神楽とは、神事の際に奉納される歌舞等の芸能ともいえるもので、起源は日本神話に表されている「天照大神(アマテラスオオミカミ)が岩戸に隠れた際、天鈿女命(アメノウズメノミコト)が舞った」ということに由来しています。桂神楽は宮廷のものではない民間の神楽で、諸塚村の桂地区にある桂正八幡神社に伝わるものです。この神楽の特徴は、神話の里・高千穂地方の神楽の中でも異色で、他に類のない200体を越す神楽面が残っていることです。

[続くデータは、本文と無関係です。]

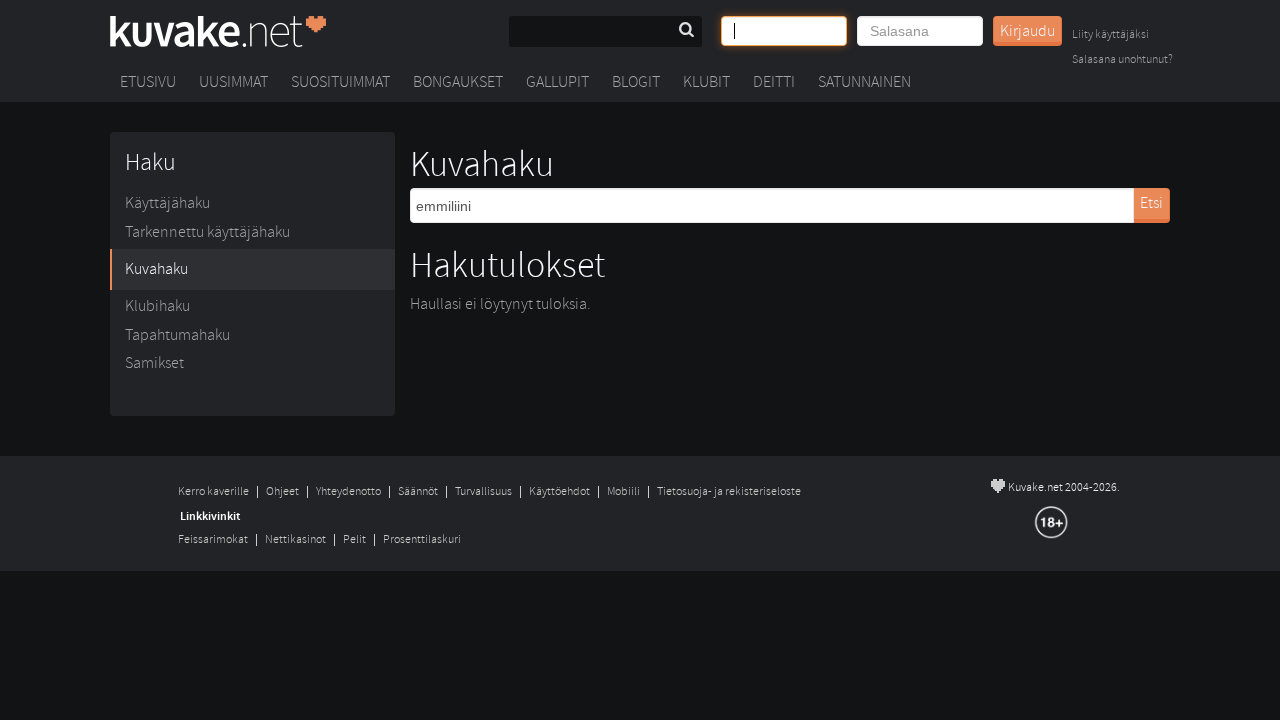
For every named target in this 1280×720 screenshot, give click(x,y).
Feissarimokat (213, 539)
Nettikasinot (295, 539)
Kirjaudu (1027, 31)
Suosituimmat (340, 82)
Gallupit (557, 82)
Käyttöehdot (559, 491)
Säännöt (418, 491)
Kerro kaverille (213, 491)
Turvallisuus (483, 491)
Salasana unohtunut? (1122, 60)
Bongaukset (458, 82)
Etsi (1151, 203)
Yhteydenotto (348, 491)
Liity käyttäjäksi (1110, 35)
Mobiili (623, 491)
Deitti (774, 82)
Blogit (636, 82)
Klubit (706, 82)
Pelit (354, 539)
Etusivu (148, 82)
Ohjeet (282, 491)
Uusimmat (233, 82)
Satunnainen (864, 82)
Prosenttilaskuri (422, 539)
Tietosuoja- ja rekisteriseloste (729, 491)
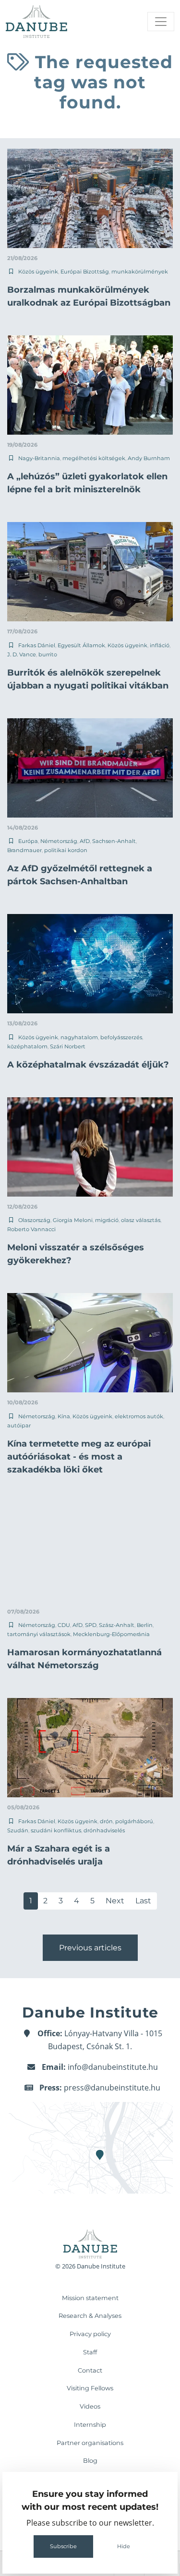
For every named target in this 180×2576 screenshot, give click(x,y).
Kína (64, 1416)
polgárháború (134, 1821)
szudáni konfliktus (56, 1830)
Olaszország (34, 1220)
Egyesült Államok (81, 645)
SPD (90, 1625)
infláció (159, 645)
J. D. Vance (21, 654)
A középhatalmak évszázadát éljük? (88, 1064)
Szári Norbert (67, 1046)
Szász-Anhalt (116, 1625)
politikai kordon (65, 850)
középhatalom (27, 1046)
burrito (47, 654)
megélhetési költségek (93, 458)
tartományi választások (39, 1634)
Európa (28, 841)
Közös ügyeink (38, 271)
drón (106, 1821)
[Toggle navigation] (160, 21)
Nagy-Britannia (39, 458)
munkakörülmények (139, 271)
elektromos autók (139, 1416)
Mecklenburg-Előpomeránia (111, 1634)
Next (115, 1900)
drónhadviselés (104, 1830)
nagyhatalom (79, 1037)
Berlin (145, 1625)
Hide (123, 2546)
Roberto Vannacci (31, 1229)
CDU (64, 1625)
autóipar (19, 1425)
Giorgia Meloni (73, 1220)
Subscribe (63, 2546)
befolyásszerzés (121, 1037)
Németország (58, 841)
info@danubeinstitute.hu (113, 2067)
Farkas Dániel (36, 645)
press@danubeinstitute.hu (112, 2087)
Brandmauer (24, 850)
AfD (85, 841)
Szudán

公演は、前半と後半に分けられ、実際のもののピックアップであり、省略版ですがそれでも長丁場でした。宮崎県知事、諸塚村長の挨拶がそれぞれあり、また宮崎県立看護大学の大館真晴さんの基調講演、國學院大學名誉教授の小川直之さんの神楽解説などをまじえて、わかりやすく進められました。
前半:「宮神楽」素面の2人舞、30分くらい。「荒神の言い句」神主と二荒神による歌問答。
後半:「お大神」11曲のうち1と4のみ。それでも50分。「かんずい」剣を使う。7曲のうち1と7、それでも50分。体力勝負、若くないとできない。「座はり」40分を短縮して上演。
主祭神の八幡様が登場する、「座はり」のみ写真撮影可でした。保存会のメンバーは助っ人もあり15,6名。今の時代、継承が大いに課題です。
私自身も大昔、ある地方の湯立神楽を見学・調査したことがあるのですが、その話はまたいつか。